--- Start Available records ---
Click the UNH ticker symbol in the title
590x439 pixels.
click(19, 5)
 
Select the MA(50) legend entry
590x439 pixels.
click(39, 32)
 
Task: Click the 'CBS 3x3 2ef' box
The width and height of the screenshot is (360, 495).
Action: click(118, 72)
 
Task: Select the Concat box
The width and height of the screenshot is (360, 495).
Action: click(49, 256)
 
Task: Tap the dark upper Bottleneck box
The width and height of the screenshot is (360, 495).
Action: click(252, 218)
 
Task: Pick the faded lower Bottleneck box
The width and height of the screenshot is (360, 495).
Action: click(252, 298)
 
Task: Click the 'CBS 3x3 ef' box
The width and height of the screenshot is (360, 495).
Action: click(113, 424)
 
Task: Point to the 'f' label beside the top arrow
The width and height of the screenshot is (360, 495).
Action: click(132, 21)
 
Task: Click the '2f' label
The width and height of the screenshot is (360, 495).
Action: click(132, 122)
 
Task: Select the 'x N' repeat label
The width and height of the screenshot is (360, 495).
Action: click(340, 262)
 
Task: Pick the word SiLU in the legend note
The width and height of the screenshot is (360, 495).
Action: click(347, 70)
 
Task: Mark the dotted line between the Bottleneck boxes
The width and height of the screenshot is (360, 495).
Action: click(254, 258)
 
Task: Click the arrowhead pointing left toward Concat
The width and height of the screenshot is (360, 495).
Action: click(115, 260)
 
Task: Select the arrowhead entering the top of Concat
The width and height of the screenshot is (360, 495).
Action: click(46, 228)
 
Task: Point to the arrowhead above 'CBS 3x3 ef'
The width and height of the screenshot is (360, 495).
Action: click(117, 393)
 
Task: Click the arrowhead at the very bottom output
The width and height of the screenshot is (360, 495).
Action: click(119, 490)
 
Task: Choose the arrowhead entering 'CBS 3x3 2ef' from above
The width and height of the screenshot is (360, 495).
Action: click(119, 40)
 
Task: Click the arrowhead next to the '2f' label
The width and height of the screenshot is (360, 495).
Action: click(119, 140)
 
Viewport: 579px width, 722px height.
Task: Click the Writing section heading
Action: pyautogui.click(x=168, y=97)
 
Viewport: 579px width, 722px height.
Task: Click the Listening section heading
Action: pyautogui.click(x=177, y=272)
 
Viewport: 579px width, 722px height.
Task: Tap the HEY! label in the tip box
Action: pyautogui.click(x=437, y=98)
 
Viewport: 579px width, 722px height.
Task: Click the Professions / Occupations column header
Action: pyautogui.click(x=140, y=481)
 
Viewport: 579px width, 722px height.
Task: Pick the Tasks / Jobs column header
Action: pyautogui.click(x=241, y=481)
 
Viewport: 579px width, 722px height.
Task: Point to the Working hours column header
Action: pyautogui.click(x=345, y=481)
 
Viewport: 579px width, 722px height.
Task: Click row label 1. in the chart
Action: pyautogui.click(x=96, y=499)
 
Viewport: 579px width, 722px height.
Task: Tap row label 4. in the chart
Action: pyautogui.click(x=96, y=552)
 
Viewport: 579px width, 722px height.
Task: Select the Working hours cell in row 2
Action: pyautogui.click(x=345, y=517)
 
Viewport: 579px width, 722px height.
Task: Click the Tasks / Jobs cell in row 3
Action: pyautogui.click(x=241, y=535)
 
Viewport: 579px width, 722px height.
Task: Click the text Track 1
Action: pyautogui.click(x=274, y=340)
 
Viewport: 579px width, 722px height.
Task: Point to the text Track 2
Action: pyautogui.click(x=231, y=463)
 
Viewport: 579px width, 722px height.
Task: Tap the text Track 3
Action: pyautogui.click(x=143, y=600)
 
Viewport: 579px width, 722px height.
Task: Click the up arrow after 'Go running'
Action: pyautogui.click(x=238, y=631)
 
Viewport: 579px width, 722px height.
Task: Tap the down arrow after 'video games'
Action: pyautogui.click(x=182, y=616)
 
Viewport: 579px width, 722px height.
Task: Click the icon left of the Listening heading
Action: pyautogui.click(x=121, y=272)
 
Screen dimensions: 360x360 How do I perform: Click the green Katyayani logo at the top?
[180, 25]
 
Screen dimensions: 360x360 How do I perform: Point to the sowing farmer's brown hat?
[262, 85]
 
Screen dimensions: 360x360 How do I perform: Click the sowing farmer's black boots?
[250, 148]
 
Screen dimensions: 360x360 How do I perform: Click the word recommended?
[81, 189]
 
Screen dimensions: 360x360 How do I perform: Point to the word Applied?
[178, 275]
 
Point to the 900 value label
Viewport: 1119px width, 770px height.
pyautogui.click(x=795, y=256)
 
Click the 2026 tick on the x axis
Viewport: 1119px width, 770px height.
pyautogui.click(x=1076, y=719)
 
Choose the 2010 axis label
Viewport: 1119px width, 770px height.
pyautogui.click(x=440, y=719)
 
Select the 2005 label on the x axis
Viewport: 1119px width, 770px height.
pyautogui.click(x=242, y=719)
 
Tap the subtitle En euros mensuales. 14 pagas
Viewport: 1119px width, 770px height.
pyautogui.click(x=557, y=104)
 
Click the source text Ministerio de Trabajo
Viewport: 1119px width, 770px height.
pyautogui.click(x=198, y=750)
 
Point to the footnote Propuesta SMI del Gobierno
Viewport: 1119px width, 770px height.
--- End Available records ---
Aim: Swap every "arrowhead" for "arrow tip" in the data, starting at its first line and stopping after the line that contains "Action: click(119, 490)". Give those lines again with nothing else changed.

Response below:
Click the UNH ticker symbol in the title
590x439 pixels.
click(19, 5)
 
Select the MA(50) legend entry
590x439 pixels.
click(39, 32)
 
Task: Click the 'CBS 3x3 2ef' box
The width and height of the screenshot is (360, 495).
Action: click(118, 72)
 
Task: Select the Concat box
The width and height of the screenshot is (360, 495).
Action: click(49, 256)
 
Task: Tap the dark upper Bottleneck box
The width and height of the screenshot is (360, 495).
Action: click(252, 218)
 
Task: Pick the faded lower Bottleneck box
The width and height of the screenshot is (360, 495).
Action: click(252, 298)
 
Task: Click the 'CBS 3x3 ef' box
The width and height of the screenshot is (360, 495).
Action: click(113, 424)
 
Task: Point to the 'f' label beside the top arrow
The width and height of the screenshot is (360, 495).
Action: click(132, 21)
 
Task: Click the '2f' label
The width and height of the screenshot is (360, 495).
Action: click(132, 122)
 
Task: Select the 'x N' repeat label
The width and height of the screenshot is (360, 495).
Action: click(340, 262)
 
Task: Pick the word SiLU in the legend note
The width and height of the screenshot is (360, 495).
Action: click(347, 70)
 
Task: Mark the dotted line between the Bottleneck boxes
The width and height of the screenshot is (360, 495).
Action: click(254, 258)
 
Task: Click the arrow tip pointing left toward Concat
The width and height of the screenshot is (360, 495).
Action: click(115, 260)
 
Task: Select the arrow tip entering the top of Concat
The width and height of the screenshot is (360, 495).
Action: click(46, 228)
 
Task: Point to the arrow tip above 'CBS 3x3 ef'
The width and height of the screenshot is (360, 495).
Action: click(117, 393)
 
Task: Click the arrow tip at the very bottom output
The width and height of the screenshot is (360, 495).
Action: click(119, 490)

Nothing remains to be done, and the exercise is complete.